(Source records)
▬▬▬
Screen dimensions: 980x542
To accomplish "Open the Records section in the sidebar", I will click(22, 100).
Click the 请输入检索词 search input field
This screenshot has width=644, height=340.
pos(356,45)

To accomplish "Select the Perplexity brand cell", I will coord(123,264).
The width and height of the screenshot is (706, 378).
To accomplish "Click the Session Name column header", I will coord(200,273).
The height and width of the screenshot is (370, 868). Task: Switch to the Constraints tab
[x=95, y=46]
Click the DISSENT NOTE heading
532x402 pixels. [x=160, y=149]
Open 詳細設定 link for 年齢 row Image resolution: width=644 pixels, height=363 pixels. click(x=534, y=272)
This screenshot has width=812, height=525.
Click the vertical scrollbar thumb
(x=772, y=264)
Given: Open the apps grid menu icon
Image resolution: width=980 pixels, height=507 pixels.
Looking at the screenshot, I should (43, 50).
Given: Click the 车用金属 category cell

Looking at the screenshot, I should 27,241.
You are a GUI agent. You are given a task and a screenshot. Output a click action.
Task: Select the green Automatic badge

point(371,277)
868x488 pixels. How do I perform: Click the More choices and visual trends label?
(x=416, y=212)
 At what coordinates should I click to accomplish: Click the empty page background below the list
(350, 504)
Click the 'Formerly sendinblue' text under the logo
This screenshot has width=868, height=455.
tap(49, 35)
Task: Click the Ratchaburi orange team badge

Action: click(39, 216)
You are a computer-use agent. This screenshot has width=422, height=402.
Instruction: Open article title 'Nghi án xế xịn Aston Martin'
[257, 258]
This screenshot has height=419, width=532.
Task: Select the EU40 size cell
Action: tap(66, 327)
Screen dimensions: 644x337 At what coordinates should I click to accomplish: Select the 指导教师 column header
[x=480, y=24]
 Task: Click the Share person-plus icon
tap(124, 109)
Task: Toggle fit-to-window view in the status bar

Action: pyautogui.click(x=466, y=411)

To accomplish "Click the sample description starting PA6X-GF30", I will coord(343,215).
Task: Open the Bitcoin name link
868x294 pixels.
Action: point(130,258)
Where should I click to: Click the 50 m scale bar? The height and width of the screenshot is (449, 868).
▬▬▬
● **What is needed**:
All of the data above needs to be retyped exactly, with each line as it stands.

● **Response to the exercise**:
Screen dimensions: 980x542
To accomplish "Open the Records section in the sidebar", I will click(22, 100).
Click the 请输入检索词 search input field
This screenshot has width=644, height=340.
pos(356,45)

To accomplish "Select the Perplexity brand cell", I will coord(123,264).
The width and height of the screenshot is (706, 378).
To accomplish "Click the Session Name column header", I will coord(200,273).
The height and width of the screenshot is (370, 868). Task: Switch to the Constraints tab
[x=95, y=46]
Click the DISSENT NOTE heading
532x402 pixels. [x=160, y=149]
Open 詳細設定 link for 年齢 row Image resolution: width=644 pixels, height=363 pixels. click(x=534, y=272)
This screenshot has width=812, height=525.
Click the vertical scrollbar thumb
(x=772, y=264)
Given: Open the apps grid menu icon
Image resolution: width=980 pixels, height=507 pixels.
Looking at the screenshot, I should (43, 50).
Given: Click the 车用金属 category cell

Looking at the screenshot, I should 27,241.
You are a GUI agent. You are given a task and a screenshot. Output a click action.
Task: Select the green Automatic badge

point(371,277)
868x488 pixels. How do I perform: Click the More choices and visual trends label?
(x=416, y=212)
 At what coordinates should I click to accomplish: Click the empty page background below the list
(350, 504)
Click the 'Formerly sendinblue' text under the logo
This screenshot has width=868, height=455.
tap(49, 35)
Task: Click the Ratchaburi orange team badge

Action: click(39, 216)
You are a computer-use agent. This screenshot has width=422, height=402.
Instruction: Open article title 'Nghi án xế xịn Aston Martin'
[257, 258]
This screenshot has height=419, width=532.
Task: Select the EU40 size cell
Action: tap(66, 327)
Screen dimensions: 644x337 At what coordinates should I click to accomplish: Select the 指导教师 column header
[x=480, y=24]
 Task: Click the Share person-plus icon
tap(124, 109)
Task: Toggle fit-to-window view in the status bar

Action: pyautogui.click(x=466, y=411)

To accomplish "Click the sample description starting PA6X-GF30", I will coord(343,215).
Task: Open the Bitcoin name link
868x294 pixels.
Action: point(130,258)
Where should I click to: Click the 50 m scale bar? The height and width of the screenshot is (449, 868).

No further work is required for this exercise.